TASK REQUIREMENTS |
Please write back every entry exactly, character for character.

********

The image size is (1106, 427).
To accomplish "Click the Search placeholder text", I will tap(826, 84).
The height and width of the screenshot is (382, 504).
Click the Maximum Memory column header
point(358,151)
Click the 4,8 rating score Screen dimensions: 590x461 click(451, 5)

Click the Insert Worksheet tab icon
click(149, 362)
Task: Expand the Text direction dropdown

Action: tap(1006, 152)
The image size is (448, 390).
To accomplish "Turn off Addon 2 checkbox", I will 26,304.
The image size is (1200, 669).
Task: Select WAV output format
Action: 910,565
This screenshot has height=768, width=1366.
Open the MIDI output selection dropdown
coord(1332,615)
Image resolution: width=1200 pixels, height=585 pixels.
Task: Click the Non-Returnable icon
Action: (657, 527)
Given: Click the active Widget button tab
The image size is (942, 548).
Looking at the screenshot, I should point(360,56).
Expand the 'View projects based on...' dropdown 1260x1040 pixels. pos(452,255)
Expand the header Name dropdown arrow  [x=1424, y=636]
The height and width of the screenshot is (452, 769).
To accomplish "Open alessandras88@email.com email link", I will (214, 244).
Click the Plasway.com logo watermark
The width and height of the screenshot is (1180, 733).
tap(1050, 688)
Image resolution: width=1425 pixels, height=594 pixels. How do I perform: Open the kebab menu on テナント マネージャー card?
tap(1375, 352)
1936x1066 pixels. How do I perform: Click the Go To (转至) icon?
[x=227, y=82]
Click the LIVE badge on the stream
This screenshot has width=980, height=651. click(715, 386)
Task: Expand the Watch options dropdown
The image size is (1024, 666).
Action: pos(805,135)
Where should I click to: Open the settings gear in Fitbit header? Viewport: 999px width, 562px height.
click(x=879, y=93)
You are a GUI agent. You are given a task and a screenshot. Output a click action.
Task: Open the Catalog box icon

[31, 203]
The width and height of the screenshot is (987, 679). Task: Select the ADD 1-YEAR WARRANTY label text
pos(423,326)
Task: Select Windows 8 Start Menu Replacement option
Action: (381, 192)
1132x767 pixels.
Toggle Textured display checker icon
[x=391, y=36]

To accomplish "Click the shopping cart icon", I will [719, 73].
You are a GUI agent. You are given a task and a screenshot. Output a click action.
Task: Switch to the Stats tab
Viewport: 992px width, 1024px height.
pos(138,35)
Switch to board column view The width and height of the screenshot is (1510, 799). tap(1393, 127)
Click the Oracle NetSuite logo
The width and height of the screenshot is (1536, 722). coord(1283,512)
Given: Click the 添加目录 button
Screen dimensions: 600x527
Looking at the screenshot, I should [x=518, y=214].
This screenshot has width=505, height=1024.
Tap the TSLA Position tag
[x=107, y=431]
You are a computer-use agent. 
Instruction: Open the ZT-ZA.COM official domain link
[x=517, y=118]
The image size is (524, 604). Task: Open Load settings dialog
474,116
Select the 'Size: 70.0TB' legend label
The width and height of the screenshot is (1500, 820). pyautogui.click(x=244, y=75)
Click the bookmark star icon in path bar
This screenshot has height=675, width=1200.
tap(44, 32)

********

ANSWER AREA |
The image size is (1106, 427).
To accomplish "Click the Search placeholder text", I will tap(826, 84).
The height and width of the screenshot is (382, 504).
Click the Maximum Memory column header
point(358,151)
Click the 4,8 rating score Screen dimensions: 590x461 click(451, 5)

Click the Insert Worksheet tab icon
click(149, 362)
Task: Expand the Text direction dropdown

Action: tap(1006, 152)
The image size is (448, 390).
To accomplish "Turn off Addon 2 checkbox", I will 26,304.
The image size is (1200, 669).
Task: Select WAV output format
Action: 910,565
This screenshot has height=768, width=1366.
Open the MIDI output selection dropdown
coord(1332,615)
Image resolution: width=1200 pixels, height=585 pixels.
Task: Click the Non-Returnable icon
Action: (657, 527)
Given: Click the active Widget button tab
The image size is (942, 548).
Looking at the screenshot, I should point(360,56).
Expand the 'View projects based on...' dropdown 1260x1040 pixels. pos(452,255)
Expand the header Name dropdown arrow  [x=1424, y=636]
The height and width of the screenshot is (452, 769).
To accomplish "Open alessandras88@email.com email link", I will (214, 244).
Click the Plasway.com logo watermark
The width and height of the screenshot is (1180, 733).
tap(1050, 688)
Image resolution: width=1425 pixels, height=594 pixels. How do I perform: Open the kebab menu on テナント マネージャー card?
tap(1375, 352)
1936x1066 pixels. How do I perform: Click the Go To (转至) icon?
[x=227, y=82]
Click the LIVE badge on the stream
This screenshot has width=980, height=651. click(715, 386)
Task: Expand the Watch options dropdown
The image size is (1024, 666).
Action: pos(805,135)
Where should I click to: Open the settings gear in Fitbit header? Viewport: 999px width, 562px height.
click(x=879, y=93)
You are a GUI agent. You are given a task and a screenshot. Output a click action.
Task: Open the Catalog box icon

[31, 203]
The width and height of the screenshot is (987, 679). Task: Select the ADD 1-YEAR WARRANTY label text
pos(423,326)
Task: Select Windows 8 Start Menu Replacement option
Action: (381, 192)
1132x767 pixels.
Toggle Textured display checker icon
[x=391, y=36]

To accomplish "Click the shopping cart icon", I will [719, 73].
You are a GUI agent. You are given a task and a screenshot. Output a click action.
Task: Switch to the Stats tab
Viewport: 992px width, 1024px height.
pos(138,35)
Switch to board column view The width and height of the screenshot is (1510, 799). tap(1393, 127)
Click the Oracle NetSuite logo
The width and height of the screenshot is (1536, 722). coord(1283,512)
Given: Click the 添加目录 button
Screen dimensions: 600x527
Looking at the screenshot, I should [x=518, y=214].
This screenshot has width=505, height=1024.
Tap the TSLA Position tag
[x=107, y=431]
You are a computer-use agent. 
Instruction: Open the ZT-ZA.COM official domain link
[x=517, y=118]
The image size is (524, 604). Task: Open Load settings dialog
474,116
Select the 'Size: 70.0TB' legend label
The width and height of the screenshot is (1500, 820). pyautogui.click(x=244, y=75)
Click the bookmark star icon in path bar
This screenshot has height=675, width=1200.
tap(44, 32)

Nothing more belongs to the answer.